[llvm] r276416 - [X86][AVX] Added support for lowering to VBROADCASTF128/VBROADCASTI128 (reapplied)

Chandler Carruth via llvm-commits llvm-commits at lists.llvm.org
Wed Aug 10 00:58:15 PDT 2016


On Fri, Jul 22, 2016 at 7:06 AM Simon Pilgrim via llvm-commits <
llvm-commits at lists.llvm.org> wrote:

> Author: rksimon
> Date: Fri Jul 22 08:58:44 2016
> New Revision: 276416
>
> URL: http://llvm.org/viewvc/llvm-project?rev=276416&view=rev
> Log:
> [X86][AVX] Added support for lowering to VBROADCASTF128/VBROADCASTI128
> (reapplied)
>
> As reported on PR26235, we don't currently make use of the
> VBROADCASTF128/VBROADCASTI128 instructions (or the AVX512 equivalents) to
> load+splat a 128-bit vector to both lanes of a 256-bit vector.
>
> This patch enables lowering from subvector insertion/concatenation
> patterns and auto-upgrades the llvm.x86.avx.vbroadcastf128.pd.256 /
> llvm.x86.avx.vbroadcastf128.ps.256 intrinsics to match.
>
> We could possibly investigate using VBROADCASTF128/VBROADCASTI128 to load
> repeated constants as well (similar to how we already do for scalar
> broadcasts).
>
> Reapplied with fix for PR28657 - removed intrinsic definitions (clang
> companion patch to be be submitted shortly).
>

I fixed a bug in the Clang emission in r278202 where it explicitly aligned
the operand at 16 bytes, and it turns out the auto upgrade code here:


>        Value *Load = Builder.CreateLoad(VT, Op);
>

seems like it might have the same bug. I don't recall what the "deduced"
alignment is for a <double, double> but I suspect that it is 16-byte
alignment. If so, this would miscompile things during auto-upgrading.

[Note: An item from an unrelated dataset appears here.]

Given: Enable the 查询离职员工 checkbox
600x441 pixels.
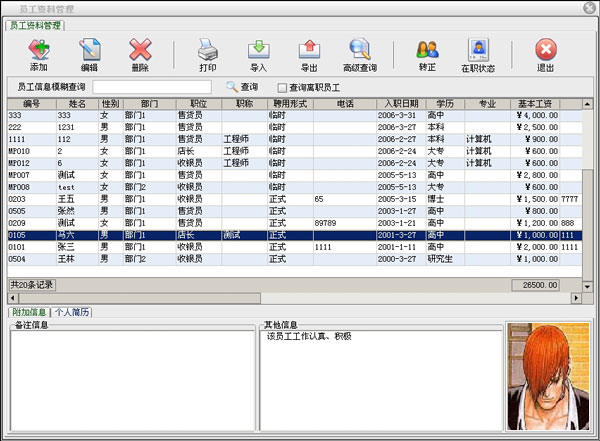Looking at the screenshot, I should pos(282,88).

I've made this an explicitly unaligned load much like we do in Clang for
unaligned SSE and AVX loads in r278203. Does that make sense to you? Would
you prefer a different approach?

One issue I have with that patch is that I can't test it becuase we only
have assembly tests for autoupgrade.

I think we really need to have the autoupgrade test file check both the
*IR* after auto-upgrade runs and the assembly so that we can write precise
regression tests when we fix an IR-level bug even if the asm doesn't
change. Is that something you could look into as you're working on this
area?


Anyways, thanks for all the awesome improvements to the intrinsic lowering!